Nous nous dirigeons ensuite vers la Direction Départementale du Travail où se déroule des négociations.

Entretemps le camp Hayot n’a pas bougé d’un iota. La délégation salariée n’a-t-elle pas, à un moment donné, quitté la table de « négociations » un peu trop vite ? C’est la remarque que leur fait leur propre avocat. Roger Lanoix pense qu’on aurait pu diversifier les revendications et mettre la partie patronale au pied du mur par un feu roulant de propositions.

Les grévistes ont baissé leurs exigences, ramenant leur revendication salariales à 70 euros (en deux fois : 40 puis 30 euros…). Après avoir cru percevoir en Serge Letchimy, Président du Conseil, un acteur de médiation, ce sont finalement deux médiateurs qui sont entré en scène dès le 20 décembre.

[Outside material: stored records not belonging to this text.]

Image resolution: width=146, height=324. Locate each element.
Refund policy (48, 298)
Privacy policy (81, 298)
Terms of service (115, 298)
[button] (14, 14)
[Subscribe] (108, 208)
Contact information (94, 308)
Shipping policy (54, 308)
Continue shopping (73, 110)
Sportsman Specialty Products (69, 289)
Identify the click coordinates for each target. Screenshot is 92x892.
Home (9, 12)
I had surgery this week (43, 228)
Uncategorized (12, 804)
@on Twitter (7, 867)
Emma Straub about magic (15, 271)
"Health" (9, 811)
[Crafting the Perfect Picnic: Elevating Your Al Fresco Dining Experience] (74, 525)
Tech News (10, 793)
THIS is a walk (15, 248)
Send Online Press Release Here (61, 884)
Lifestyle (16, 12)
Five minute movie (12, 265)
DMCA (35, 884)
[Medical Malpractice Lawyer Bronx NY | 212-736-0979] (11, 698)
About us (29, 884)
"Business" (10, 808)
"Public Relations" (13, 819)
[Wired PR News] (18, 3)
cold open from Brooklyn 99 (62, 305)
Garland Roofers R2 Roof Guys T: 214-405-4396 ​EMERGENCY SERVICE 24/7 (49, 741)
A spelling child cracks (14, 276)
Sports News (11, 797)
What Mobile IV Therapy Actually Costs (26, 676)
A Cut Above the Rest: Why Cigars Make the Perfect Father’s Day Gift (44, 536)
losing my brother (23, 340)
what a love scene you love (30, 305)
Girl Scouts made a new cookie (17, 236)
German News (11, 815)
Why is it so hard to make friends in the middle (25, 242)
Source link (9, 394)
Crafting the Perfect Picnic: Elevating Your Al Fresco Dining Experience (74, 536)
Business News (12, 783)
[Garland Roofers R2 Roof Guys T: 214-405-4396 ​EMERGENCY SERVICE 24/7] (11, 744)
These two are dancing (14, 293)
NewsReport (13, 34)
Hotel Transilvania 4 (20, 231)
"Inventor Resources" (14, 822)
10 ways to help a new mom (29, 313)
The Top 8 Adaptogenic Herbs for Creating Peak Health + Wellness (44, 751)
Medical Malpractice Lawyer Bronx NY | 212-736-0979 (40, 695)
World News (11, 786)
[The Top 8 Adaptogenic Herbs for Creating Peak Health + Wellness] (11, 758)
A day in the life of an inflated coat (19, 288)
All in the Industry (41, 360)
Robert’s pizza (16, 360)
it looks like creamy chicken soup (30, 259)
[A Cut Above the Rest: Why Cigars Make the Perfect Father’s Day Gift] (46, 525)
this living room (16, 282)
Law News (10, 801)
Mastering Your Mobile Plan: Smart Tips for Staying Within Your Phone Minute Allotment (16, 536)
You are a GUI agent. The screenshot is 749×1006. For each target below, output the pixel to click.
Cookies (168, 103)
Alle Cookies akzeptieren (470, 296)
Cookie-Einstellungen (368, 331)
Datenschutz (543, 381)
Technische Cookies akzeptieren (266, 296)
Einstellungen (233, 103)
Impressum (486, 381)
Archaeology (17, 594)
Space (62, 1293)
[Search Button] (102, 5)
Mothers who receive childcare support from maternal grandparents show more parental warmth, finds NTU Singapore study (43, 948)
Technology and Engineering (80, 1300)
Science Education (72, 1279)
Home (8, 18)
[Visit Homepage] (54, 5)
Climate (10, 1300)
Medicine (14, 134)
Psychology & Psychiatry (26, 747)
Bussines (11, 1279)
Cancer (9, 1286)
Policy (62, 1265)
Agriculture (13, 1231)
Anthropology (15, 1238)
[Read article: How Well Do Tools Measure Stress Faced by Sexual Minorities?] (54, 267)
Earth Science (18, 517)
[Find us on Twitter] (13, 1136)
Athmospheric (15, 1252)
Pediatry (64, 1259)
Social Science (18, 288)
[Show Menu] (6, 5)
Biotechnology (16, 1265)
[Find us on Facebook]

Les pourparlers dans les jours qui suivirent durèrent jusque dans la nuit. Le 23, dans la journée, un protocole d’accord de fin de conflit est finalement signé.

La partie patronale aura soufflé le chaud et le froid jusqu’au bout, obligeant un moment Bertrand Cambuisy, le leader de la CSTM a lancer un appel par téléphone au K5F. C’est sans doute aussi cette menace qui a fait reculer le camp Hayot. Les salariés obtiennent une revalorisation salariale de 35 euros ainsi qu’une augmentation de 6 euros pour la prime de transport. Après 40 jours de grève les acquis peuvent sembler maigres. Mais les grévistes obtenant des avancées, peuvent repartir au travail avec le sentiment justifié d’une victoire. Roger Lanoix (CDMT) étranger au conflit, suggérait, compte tenu du manque d’appui populaire suffisant, de prendre ce qu’on pouvait afin d’éviter la défaite. Car la solidarité des autres secteurs a manqué. On a en effet le souvenir de la menace d’intervention de syndicats étrangers à certains secteurs d’activités en grève, comme ceux des dockers, qui, dans le passé avaient vite fait plier les patrons. Cette solidarité, il est vrai ne se décréte pas d’un coup de baguette magique et il faudra y travailler aussi sur le terrain, quotidiennement, à la base, avec les gens ordinaires, pour qu’elle puisse renaître.

C’est elle seule qui est le gage de nos victoires futures.

(1) Négociations Annuelles que toute entreprise doit normalement engager.

(2) Hayot est le nom d’une famille béké possédant une grande partie de l’économie de la Martinique. Bernard Hayot , patron d’esprit rétrograde, est une des personnalités parmi les plus riches de France. Ses intérêts sont souvent à l’étranger et son influence au sein des commissions de L’Union Européenne est certaine.